Loretan remet alors en question le modèle de l’expédition traditionnelle – lourdeur du matériel, découpage des ascensions en tronçons séparés par des camps en haute altitude. Il va radicaliser le style alpin en Himalaya. La conquête des sommets se fait à partir de camps de base élevés, mais sans camps intermédiaires. Une fois parti pour le sommet, Loretan ne s’arrête plus. Il croque un Mars, ne boit presque pas car faire fondre de la neige fait perdre trop de temps. Son ascension, avec Jean Troillet, de la face nord de l’Everest en 43 heures aller-retour est le chef-d’œuvre qui symbolise la pureté de sa démarche. Avare en éloge, le grand Reinhold Messner dira, admiratif: «Cet Everest-là, ça vaut dix 8000. Loretan est un génie.»

On connaît la trajectoire légendaire de Messner, une forte personnalité devenue une star médiatique irritante et un militant écologiste controversé. Erhard Loretan sera l’anti-Messner, l’anti-vedette. Réservé, pudique, ne cherchant jamais la lumière des projecteurs, il ne se sent vraiment à l’aise que dans l’intimité de la montagne.

Mais quand, en confiance, à des amis, des clients ou lors d’une conférence à un public choisi, il parlait de son rapport à la montagne, c’était un bonheur d’écouter cet homme sensible, chaleureux et d’une grande simplicité. Habile à jongler avec les langues, il dévoilait ses joies et ses peurs en quelques propos forts et authentiques. Dans sa bouche, la montagne était pur désir. On devinait un attachement humain, physique, viscéral, au rocher et à la glace, au pic et à la paroi, au vide aussi, bien sûr.

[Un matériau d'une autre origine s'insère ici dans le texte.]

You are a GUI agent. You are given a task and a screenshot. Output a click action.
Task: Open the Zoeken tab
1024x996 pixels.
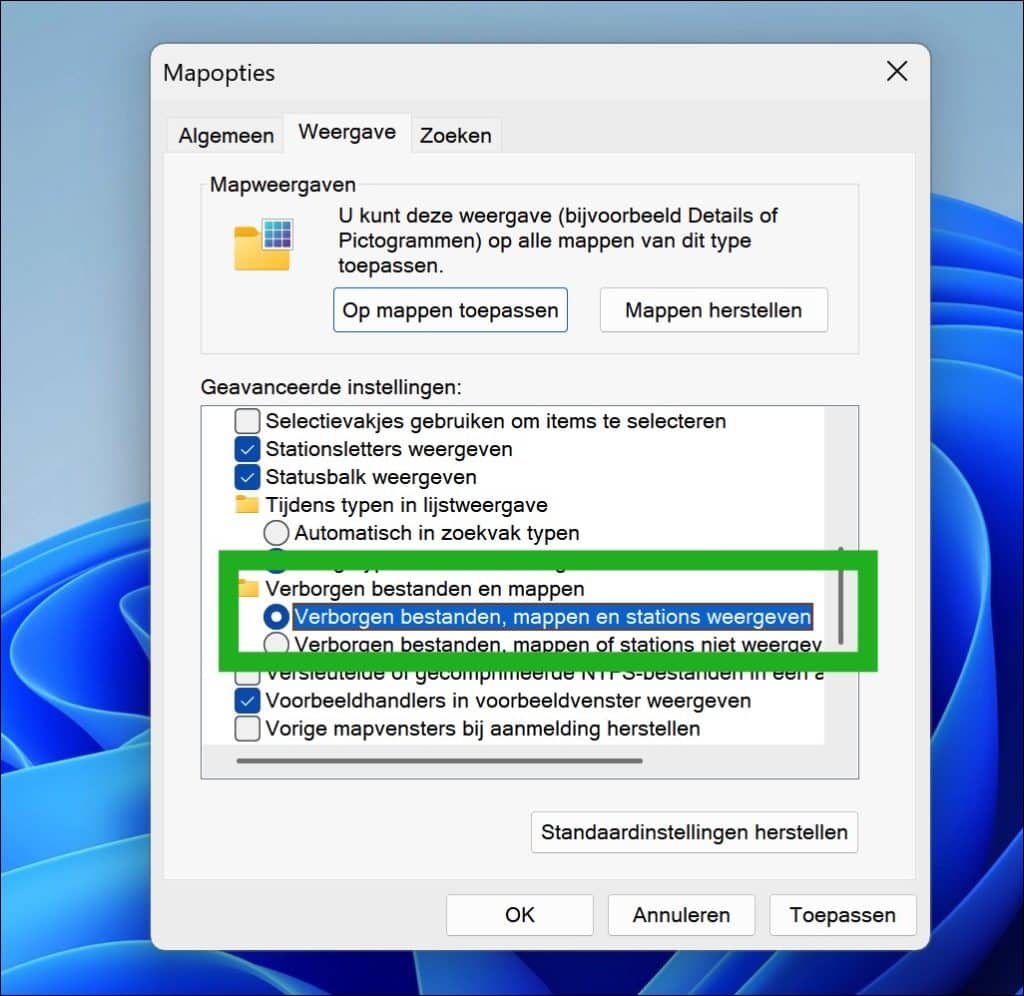pos(455,136)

La montagne, Erhard l’avait dans le sang. Gamin, il excellait à grimper partout où c’était possible. L’arbre dans le jardin de la maison familiale recevait la visite quotidienne de celui que ses camarades surnommaient «le singe». Le feuilleton Premier de cordée, diffusé à la télévision, le captive. Peu studieux, il dévore les récits des grands alpinistes, les Gaston Rebuffat ou Walter Bonatti. Leurs livres seront ses professeurs.

Michel Guidotti devient son héros en l’emmenant pour une première virée à la Dent de Broc, gravie par l’arête ouest. Erhard a 10 ans. «J’éprouvais l’ivresse de la chenille qui, un jour, se découvre des ailes», confiera-t-il plus tard à son ami Jean Ammann qui a raconté son odyssée verticale dans un livre magnifique*.

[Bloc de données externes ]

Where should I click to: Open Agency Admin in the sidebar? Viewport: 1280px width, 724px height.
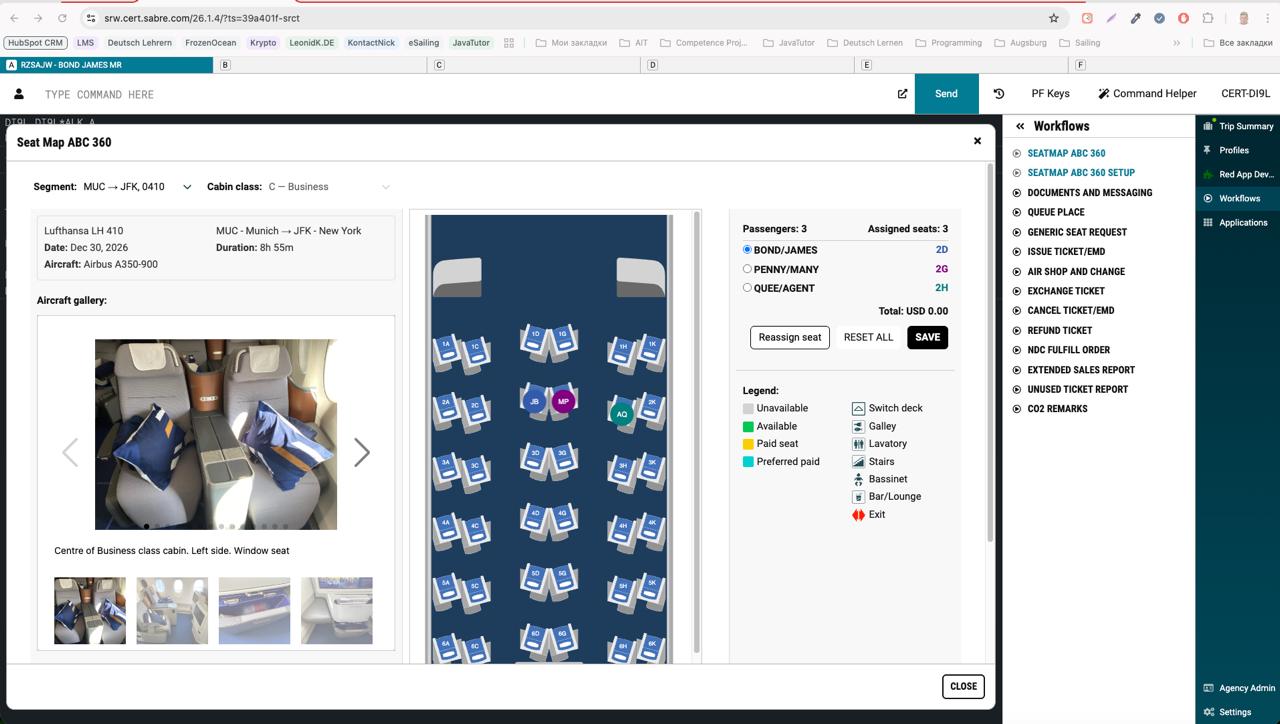tap(1246, 688)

Loretan impressionnait par son instinct exceptionnel. Le voir marcher sur une arête ou évoluer sur une goulotte de glace, tel un funambule, éveillait le sentiment qu’il faisait littéralement corps avec la montagne. Chez certains compagnons de cordée, cela a parfois développé la croyance que rien ne pourrait jamais lui arriver.

Lui-même était pourtant le dernier à penser qu’il était immunisé contre le risque d’accident. Mais il avait besoin de la confrontation avec le danger. Le péril faisait partie de cette quête d’absolu qui l’entraînait vers les cimes. «Je donnerais n’importe quoi pour cette minute où j’oublie cette sensation de sécheresse qui enfle la gorge et qui est le goût du danger», m’avait-il dit un jour. Il avait, d’une certaine manière, apprivoisé l’idée que la mort était possible à chaque instant. Sans doute était-ce sa manière d’exercer une forme suprême de liberté.

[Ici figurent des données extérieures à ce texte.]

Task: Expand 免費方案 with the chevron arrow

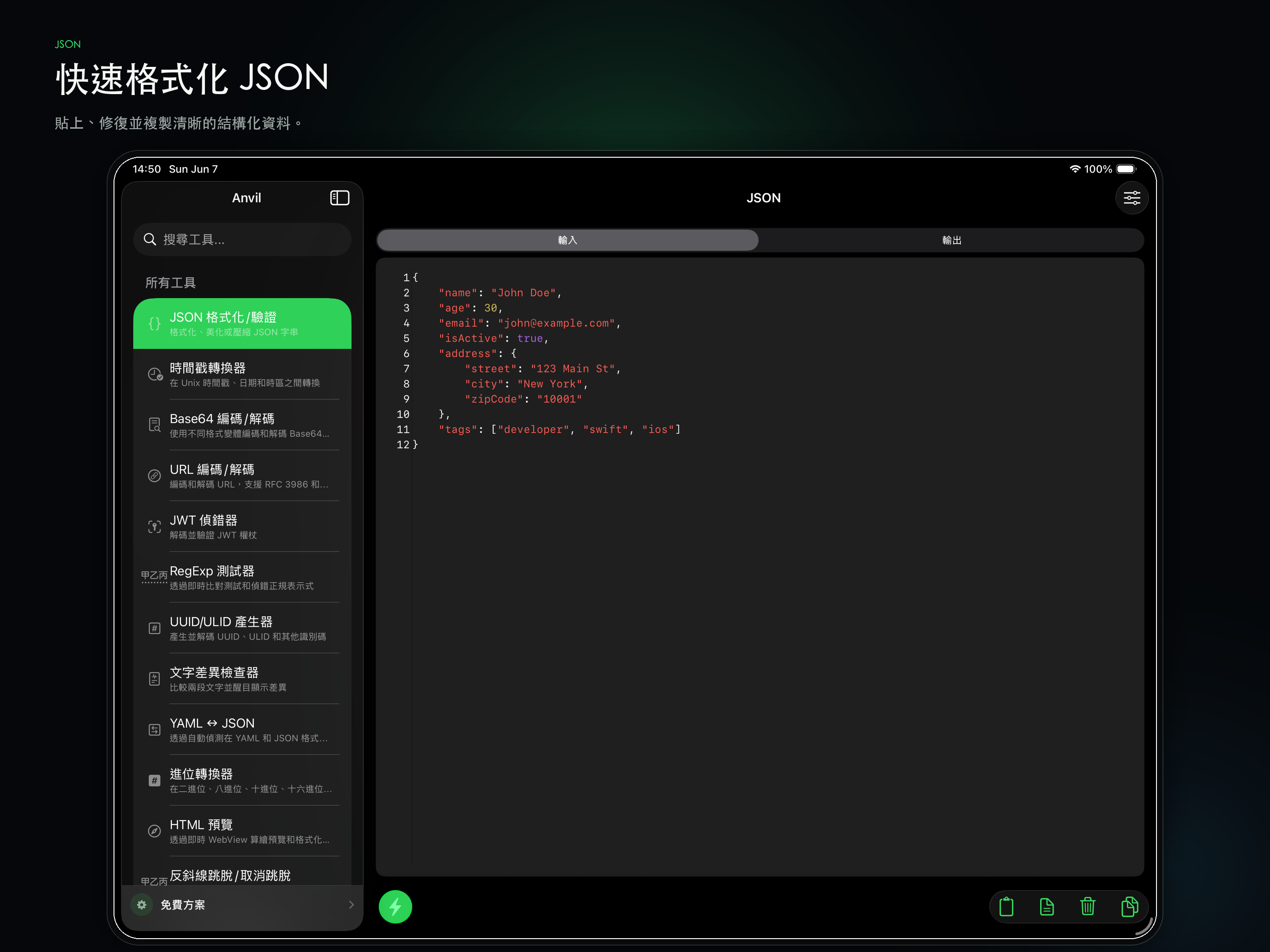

La vie n’avait pas épargné Erhard Loretan. Le 24 décembre 2001, il avait perdu les nerfs face aux pleurs de son fils unique et avait secoué le bébé de 7 mois qui en était décédé. Sur le moment, cet accident l’avait détruit. Il avait repris goût à la vie en évoluant en montagne, le seul endroit où il oubliait tout et pouvait s’épanouir.

Il conservait un enthousiasme intact pour accompagner des clients dans des courses pas forcément difficiles, ce qui est rare de la part d’alpinistes de son calibre. Il exprimait ainsi une générosité naturelle. Il était tout simplement heureux avec le froid, le vent, la neige, le brouillard, le soleil qui brûle, la rareté de l’oxygène qui alourdit la respiration. Tout au long de sa carrière, Erhard Loretan a eu son quota de chance, il en a usé plus que de raison. Jusqu’à cette toute dernière course qui l’a vu s’en aller en gratifiant un ultime sourire à la montagne qu’il aimait tant.

* «Erhard Loretan, Les 8000 rugissants». 1996, Editions La Sarine.